提供テキスト —
╭──

読書メモ

・「「特攻」と日本人
(保阪 正康:著、講談社現代新書  \720) : 2006.08.26

内容と感想:
 
あの戦争は何だったのか」の著者である。前作では右でも左でもなく、感情論にならないよう第二次世界大戦を論じていた。 太平洋戦争開戦から終結までの総括をした本であった。8月になるとつい、この手の本に手が伸びる。 本書では同じ太平洋戦争で「特攻」と呼ばれる決死の体当たり攻撃の理不尽さ、不条理さ、を改めて認識し、 そんな世界でもまれに見る戦術を編み出し、実行した「日本人」の性格を見つめ直している。
 この60年間に語られてきた特攻への見方とは違う、新たな特攻論を構築したいと考え著者は本書に取り組んだ。 ”まえがき”ではあの戦争には日本人の性格がよくあらわれている、と言っている。現代に生きている我々は過去のことを 何やかやと批判できるが、もし自分があの時代に生きていたとしたら、(批判されるような)同じような行動をとったかも知れないのだ。 それが日本人の性格、と言っている意味である。特攻を命じられたとする。そんな非人間的なことは出来ない、と断固拒否できるだろうか? 軍や上官から処罰されるかも知れない、国民からは臆病者とそしられるかも知れない。自らの意志に従って逃げ出せば故郷の家族の身に何が 起きるかも知れない。内心とは裏腹に、お国のために、故郷や家族を守るために、と覚悟して出撃していくのではないだろうか? それが良いと言っているわけではない。そういう雰囲気に陥る危険性を日本人は秘めていることを歴史が物語っているということだ。

╰──

この読書メモについて、次の問いに答えてください。
1. 取り上げられている本の著者は誰ですか？
2. 著者はどのような特攻論を構築したいと考えて本書に取り組みましたか？
3. 「まえがき」では、あの戦争に何がよくあらわれていると述べていますか？

提供情報 —
╭──

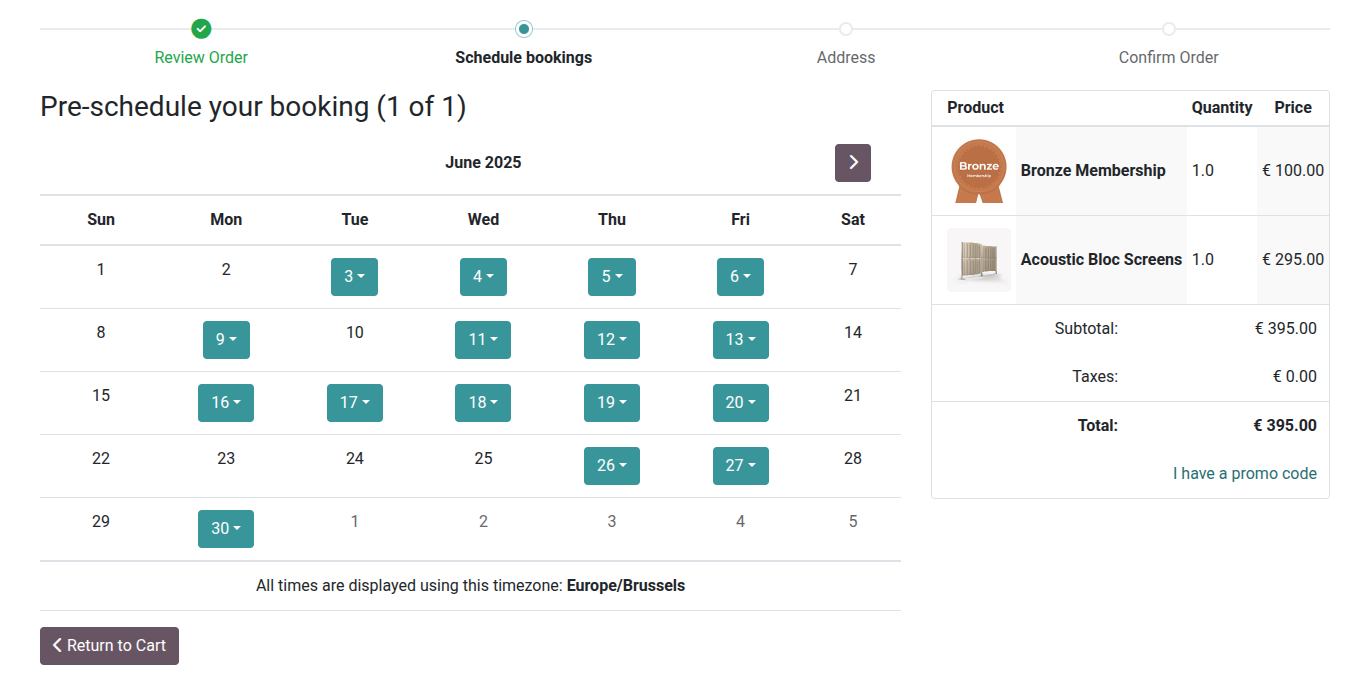Open the June 30 slot dropdown
The width and height of the screenshot is (1347, 675).
pos(225,528)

╰──

解答 —
1. 保阪正康
2. この60年間に語られてきた特攻への見方とは違う、新たな特攻論
3. 日本人の性格